One of the greatest things that we can do for ourselves is to coach ourselves. Now it sounds crazy, right, Because we often think about coaching as somebody who coaches us or somebody that we coach. One of the greatest things that we really miss in the fundamentals of coaching is the purpose of coaching. The purpose of coaching is not to change someone. The purpose of coaching is to give someone perspective so they can make the choice to change. So if you have someone with a negative attitude that you're coaching and you want to change their attitude, you don't control that.

Speaker 1

Now where do we start? First of all, we have to know our strengths. See, when we know the good things about ourselves and we're coaching ourselves and we know our strengths, we know the good things that we do, that does not mean we turn to blind eye to the things that we need to improve. Yet one of the great organizations, Gallup, does this study every single year, called the Gallup study, and they do this research and they report that in the workplace, 71% of employees today are neutral or actively disengaged, meaning they're negative. Only 29% are positive or actively engaged. They also report that when you lead with people's strengths, people engage eight times more. So I'm going to teach something that you should do for yourself and that you can do for other people when coaching. It's called dovetailing. So first you say you know, Tom. Here are the three things that I love about working with you. You know our processes, you know our products, you're easy to work with and not but and I think about time management becoming one of your strengths what goes through your mind and what do you think we could do to facilitate that?

Speaker 1

Now, essentially, what I just demonstrated was a technique called dovetailing. You lead with people's strengths. It builds momentum in the relationship.
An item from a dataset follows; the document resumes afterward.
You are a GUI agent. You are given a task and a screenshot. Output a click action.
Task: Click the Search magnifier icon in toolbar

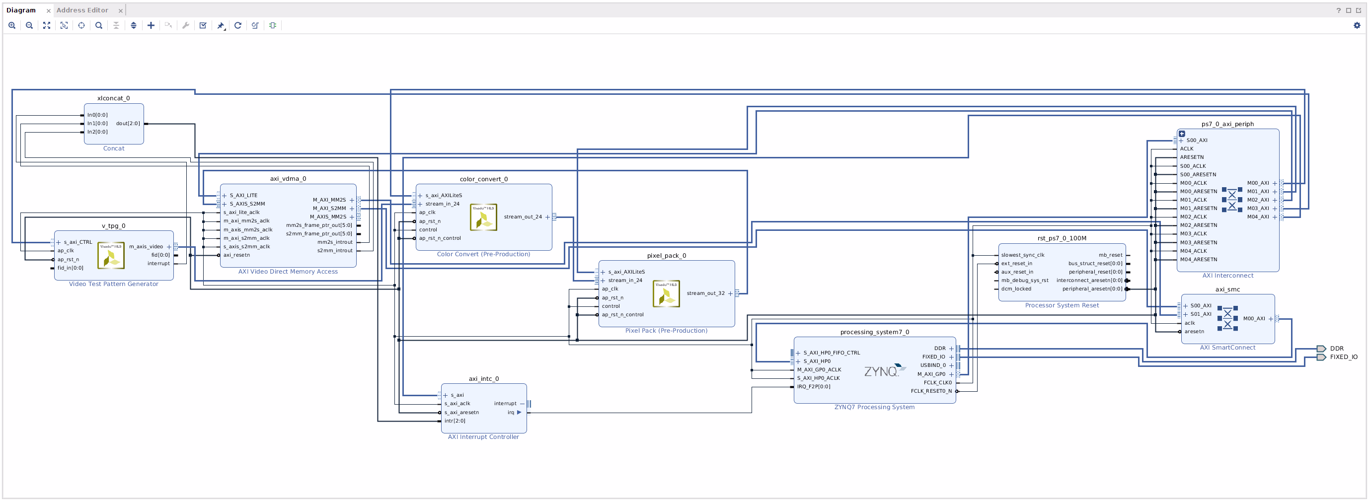click(99, 26)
You insert the word and leave your butts at home, and then you address the area of opportunity to improve, in this case, time management. When you do that, what you do is you help people feel good about getting better. That's why there is a power in strengths. Know your strengths, know the strengths of your people and when you're coaching yourself, know your strengths. You can have the same conversation with yourself. I do ABC and D really well, and what would happen if I really improved my ability to handle conflict or whatever the area might be? Make a list of your strengths. It seems crazy because we're always making lists. We're always doing New Year's resolutions around what the things we need to improve.